Машина проехала вперед по улице Гомеса и свернула на Авельянеду. Мимо промелькнули окна кафетерия, где когда-то Бенитес работал официантом. Он подумал, что, возможно, там сидел кто-нибудь из его старых приятелей, но разглядеть никого не удалось.

Мать Бенитеса жила недалеко от дочери, на улице Эстрада Пальма, 272. Узнав о приезде сына, она обрадовано поспешила навстречу. Бевитес расцеловал всех родственников и сказал, что едет с друзьями в Ориенте на карнавал. Мать недоверчиво посмотрела на сына, потом перевела взгляд на его товарищей, стоявших перед ней с утомленными лицами.

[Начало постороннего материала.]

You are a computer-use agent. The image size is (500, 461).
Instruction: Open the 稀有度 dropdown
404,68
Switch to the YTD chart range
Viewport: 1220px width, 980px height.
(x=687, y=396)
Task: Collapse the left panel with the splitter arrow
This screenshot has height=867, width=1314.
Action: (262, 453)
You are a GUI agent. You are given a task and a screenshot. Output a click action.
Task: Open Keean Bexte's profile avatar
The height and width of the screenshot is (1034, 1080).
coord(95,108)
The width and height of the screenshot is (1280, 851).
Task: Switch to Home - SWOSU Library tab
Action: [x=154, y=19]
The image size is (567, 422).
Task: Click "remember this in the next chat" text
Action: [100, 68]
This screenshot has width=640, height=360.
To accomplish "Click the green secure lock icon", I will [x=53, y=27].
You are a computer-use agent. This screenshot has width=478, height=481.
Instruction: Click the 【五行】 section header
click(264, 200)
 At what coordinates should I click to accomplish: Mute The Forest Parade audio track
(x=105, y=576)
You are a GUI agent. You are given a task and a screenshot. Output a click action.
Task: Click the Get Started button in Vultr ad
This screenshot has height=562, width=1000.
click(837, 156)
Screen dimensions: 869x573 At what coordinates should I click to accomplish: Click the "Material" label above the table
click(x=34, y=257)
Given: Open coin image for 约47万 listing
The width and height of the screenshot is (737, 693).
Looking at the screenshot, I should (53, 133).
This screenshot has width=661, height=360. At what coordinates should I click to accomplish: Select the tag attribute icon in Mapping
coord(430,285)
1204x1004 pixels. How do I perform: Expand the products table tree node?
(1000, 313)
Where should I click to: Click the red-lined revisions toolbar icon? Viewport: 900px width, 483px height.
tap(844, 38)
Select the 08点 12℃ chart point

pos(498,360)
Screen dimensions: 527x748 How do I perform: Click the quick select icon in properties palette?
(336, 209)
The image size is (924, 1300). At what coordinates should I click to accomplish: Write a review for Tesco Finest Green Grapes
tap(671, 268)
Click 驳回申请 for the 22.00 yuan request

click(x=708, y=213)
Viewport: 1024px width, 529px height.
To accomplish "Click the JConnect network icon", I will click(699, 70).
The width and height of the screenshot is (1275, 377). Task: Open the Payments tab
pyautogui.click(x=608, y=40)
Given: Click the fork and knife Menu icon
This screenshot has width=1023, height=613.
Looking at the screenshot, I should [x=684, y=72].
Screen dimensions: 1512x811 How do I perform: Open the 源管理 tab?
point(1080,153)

Быстро накрыли традиционный кубинский стол: густая фасолевая похлебка, жаренные в масле ломтики бананов, бифштекс с рисом. Проголодавшиеся путешественники с жадностью набросились на еду. Лишь Хильдо, для которого сейчас сон был дороже всего на свете, поспешил улечься в соседней комнате и тотчас захрапел.

Три часа дня — самое пекло, но нужно торопиться — впереди еще половина пути. Мать Бенитеса с тревогой вглядывается в лицо сына. Здесь что-то не так, думает она; поспешно сняв с себя серебряную иконку с изображением пресвятой девы Марии, она вешает ее на шею Бенитесу и заботливо крестит его на прощание.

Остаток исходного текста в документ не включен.